» Work instruction: Starting at the line with "Click the PF column header", return every line through the final one of the data, word for word. Pictures stay out.

START Records for the exercise

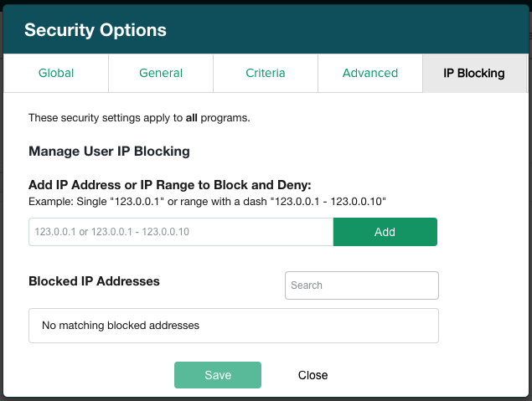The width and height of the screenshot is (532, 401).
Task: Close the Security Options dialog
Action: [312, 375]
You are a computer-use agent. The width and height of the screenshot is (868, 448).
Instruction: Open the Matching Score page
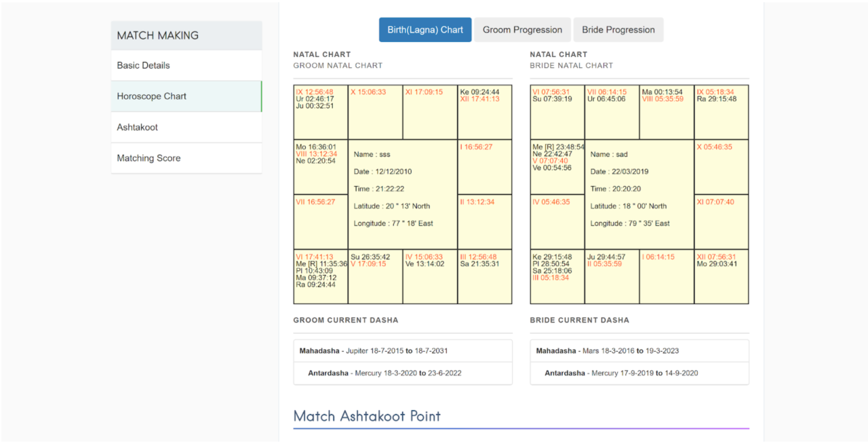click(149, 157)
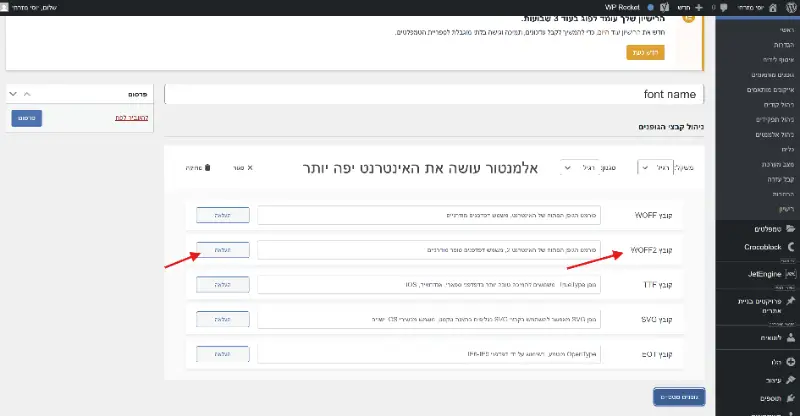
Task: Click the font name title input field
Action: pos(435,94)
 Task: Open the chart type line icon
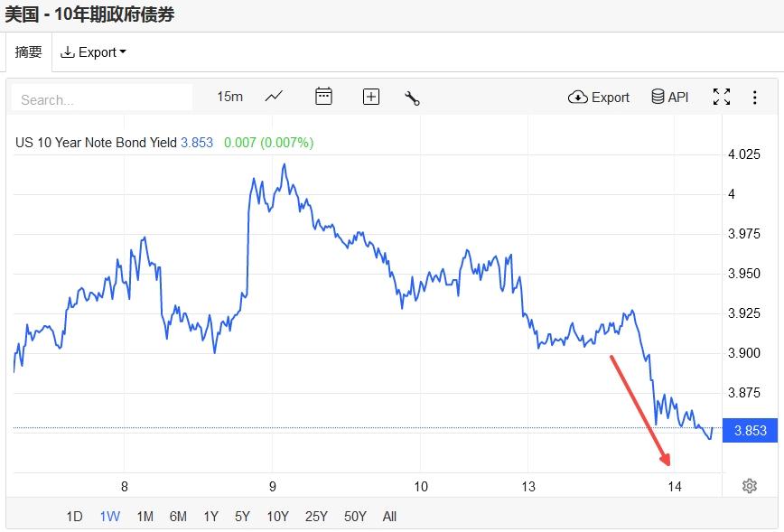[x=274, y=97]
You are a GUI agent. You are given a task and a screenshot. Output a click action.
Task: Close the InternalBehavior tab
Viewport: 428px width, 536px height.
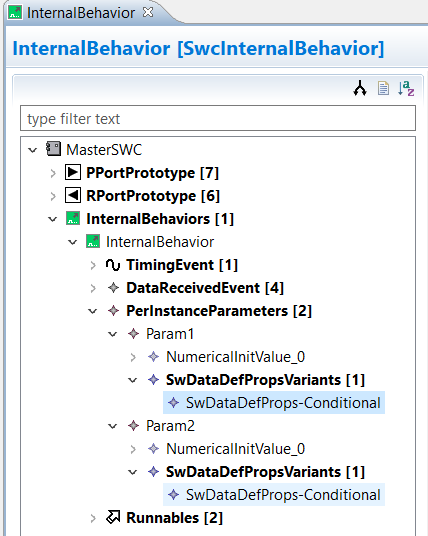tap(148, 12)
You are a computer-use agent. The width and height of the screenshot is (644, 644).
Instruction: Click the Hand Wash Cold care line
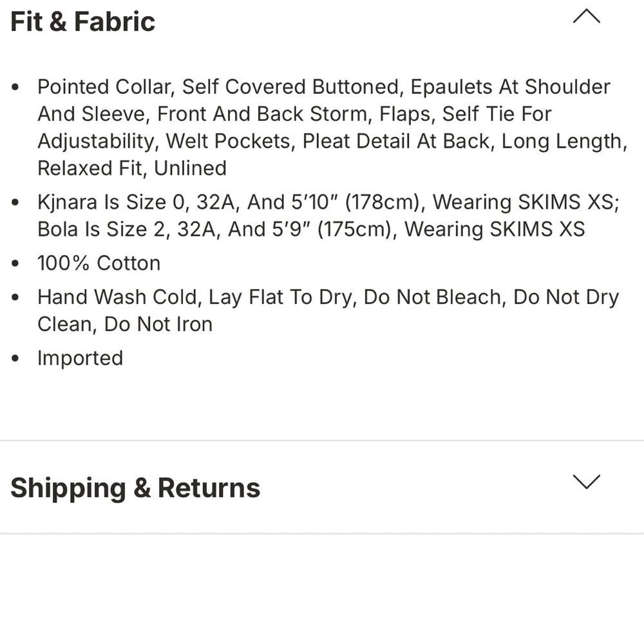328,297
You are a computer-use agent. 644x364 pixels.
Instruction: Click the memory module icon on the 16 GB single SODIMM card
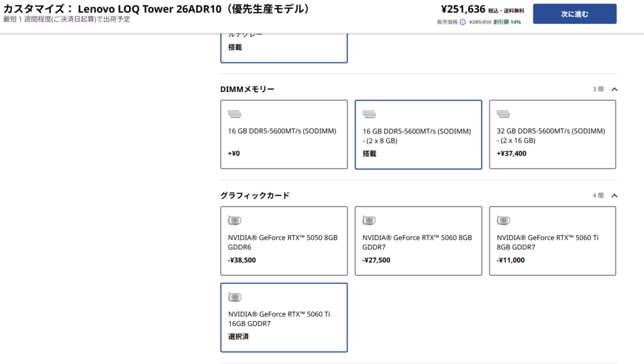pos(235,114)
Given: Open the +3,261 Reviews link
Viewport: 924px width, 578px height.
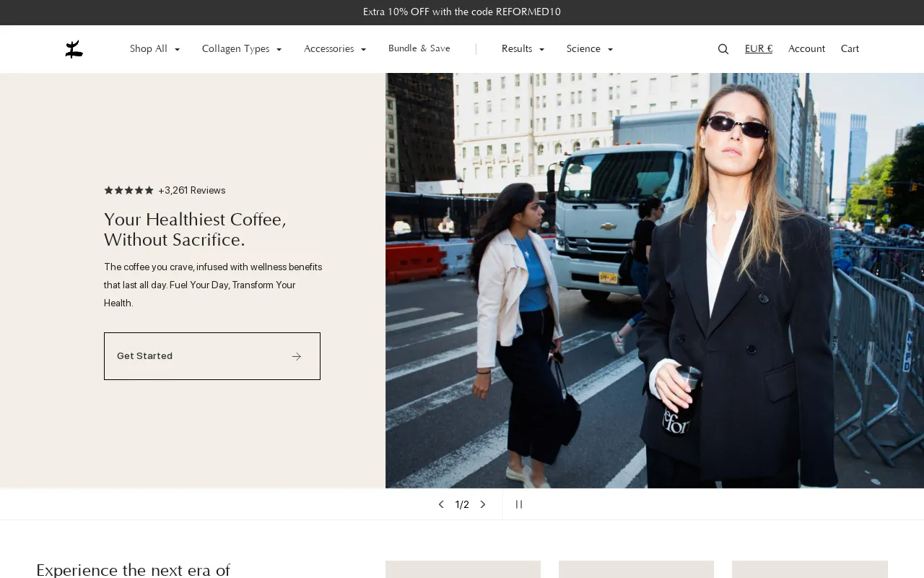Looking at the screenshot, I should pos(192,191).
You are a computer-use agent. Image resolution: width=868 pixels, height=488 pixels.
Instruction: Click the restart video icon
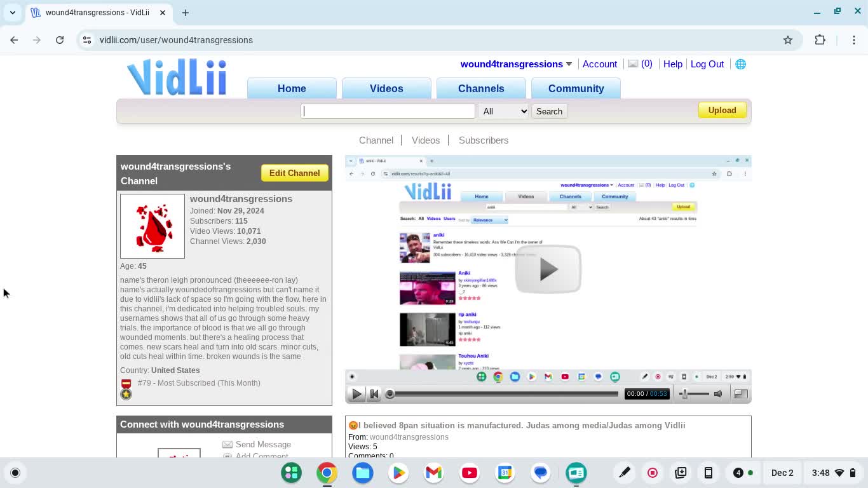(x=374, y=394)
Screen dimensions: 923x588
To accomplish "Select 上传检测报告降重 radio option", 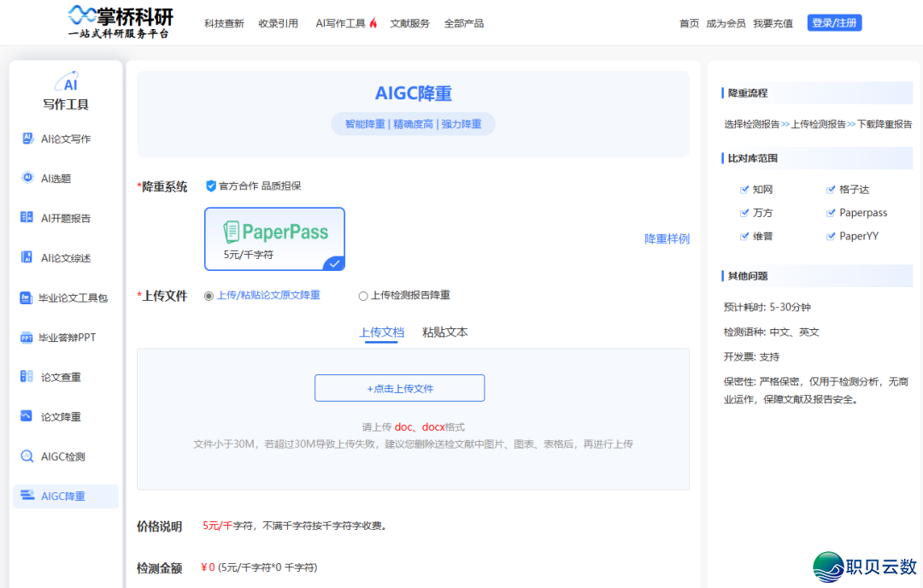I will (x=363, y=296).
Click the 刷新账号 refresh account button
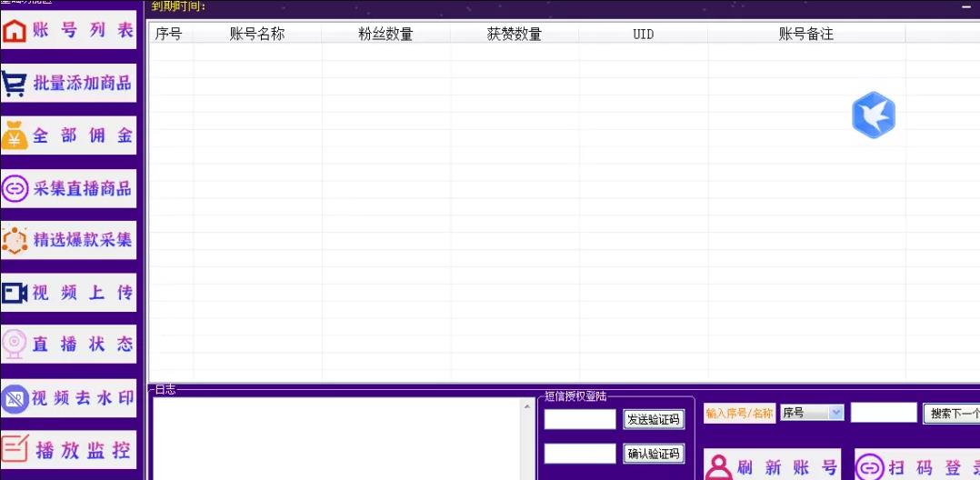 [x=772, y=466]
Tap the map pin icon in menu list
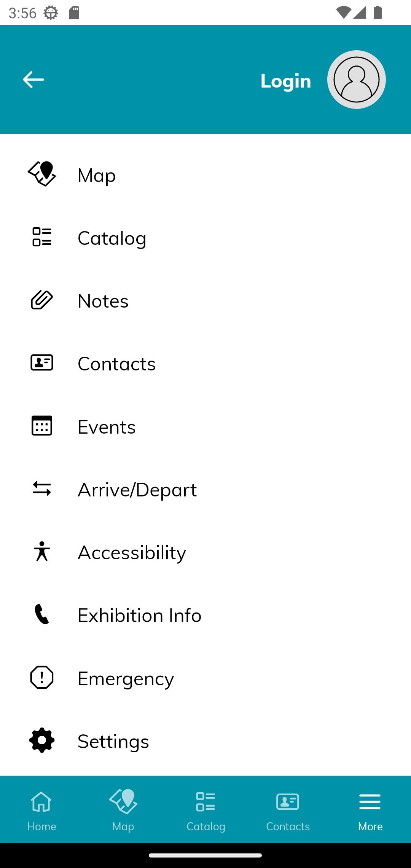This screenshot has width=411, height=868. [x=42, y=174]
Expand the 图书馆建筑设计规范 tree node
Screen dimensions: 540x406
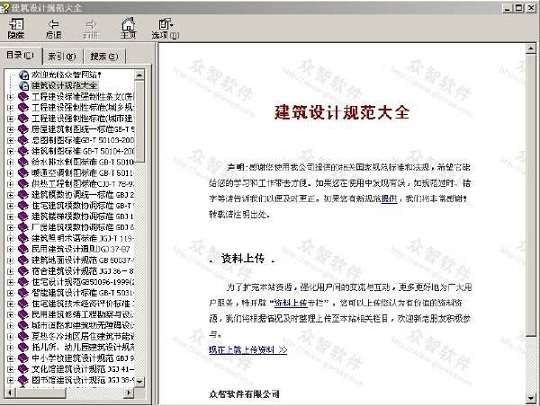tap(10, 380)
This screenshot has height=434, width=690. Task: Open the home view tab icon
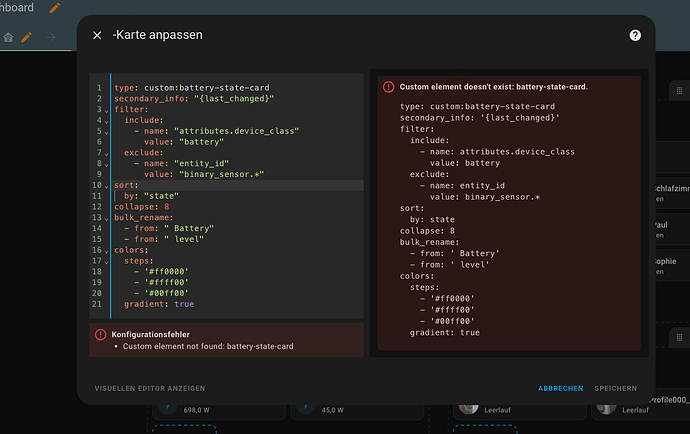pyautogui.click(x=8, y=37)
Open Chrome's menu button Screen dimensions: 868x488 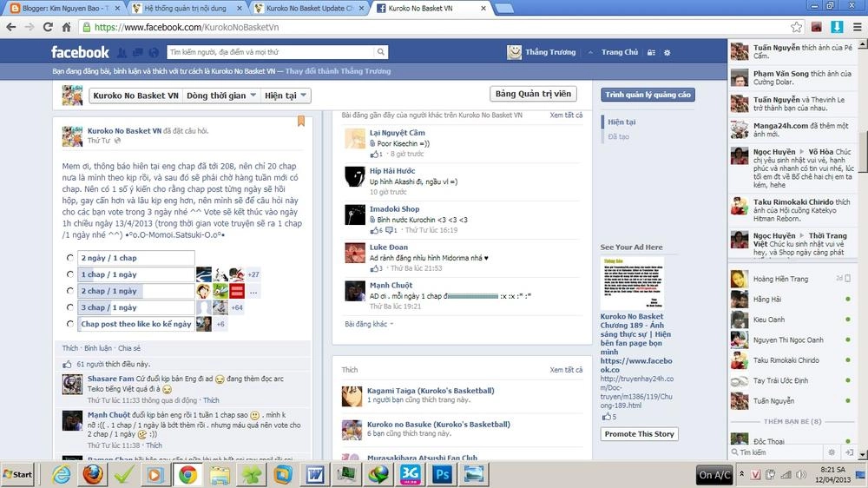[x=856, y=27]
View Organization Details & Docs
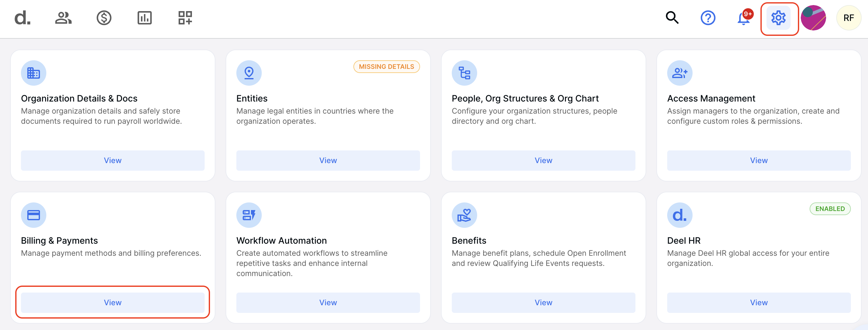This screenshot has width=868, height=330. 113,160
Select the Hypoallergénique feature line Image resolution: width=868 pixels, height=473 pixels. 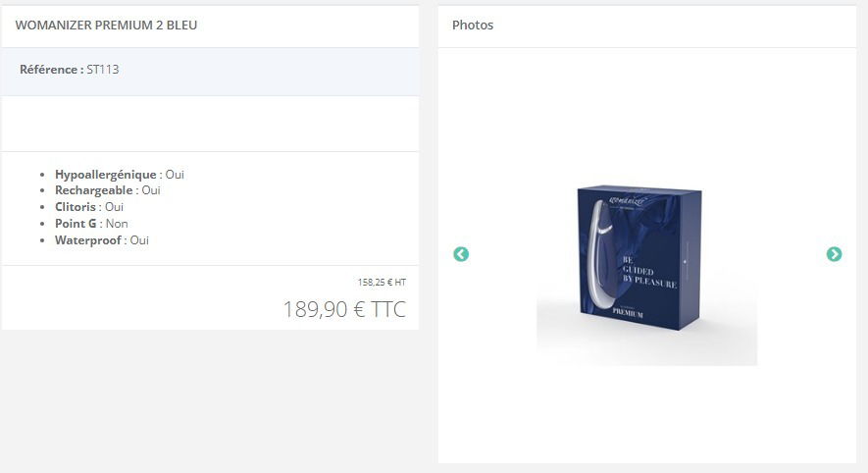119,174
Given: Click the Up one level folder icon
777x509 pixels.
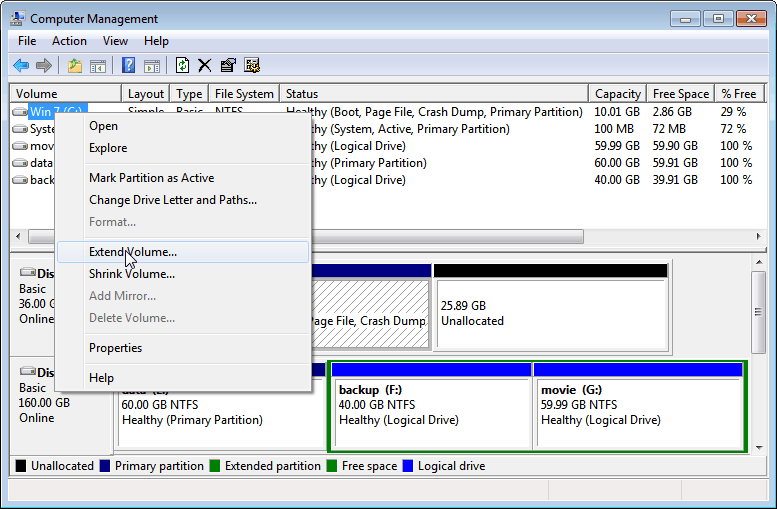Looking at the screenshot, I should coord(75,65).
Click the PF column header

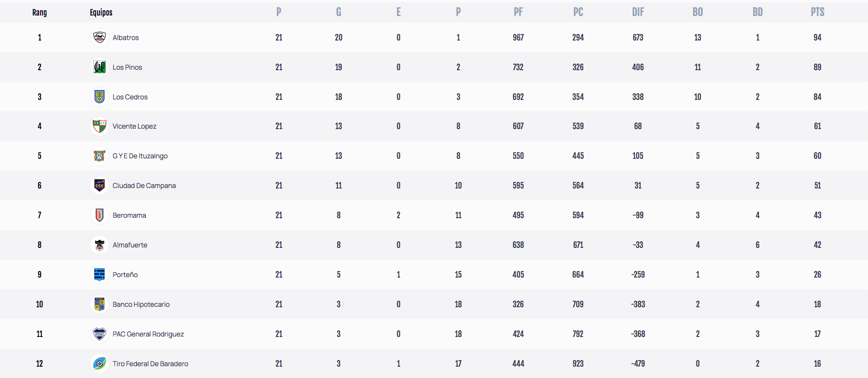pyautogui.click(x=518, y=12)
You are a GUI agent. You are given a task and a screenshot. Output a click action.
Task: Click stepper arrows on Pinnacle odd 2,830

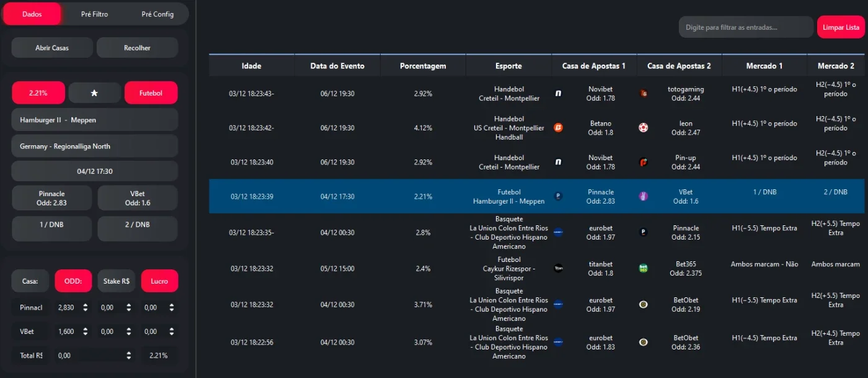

END Records for the exercise

» Solution:
Click the PF column header

pyautogui.click(x=518, y=12)
You are a GUI agent. You are given a task and a screenshot. Output a click action.
Task: Click stepper arrows on Pinnacle odd 2,830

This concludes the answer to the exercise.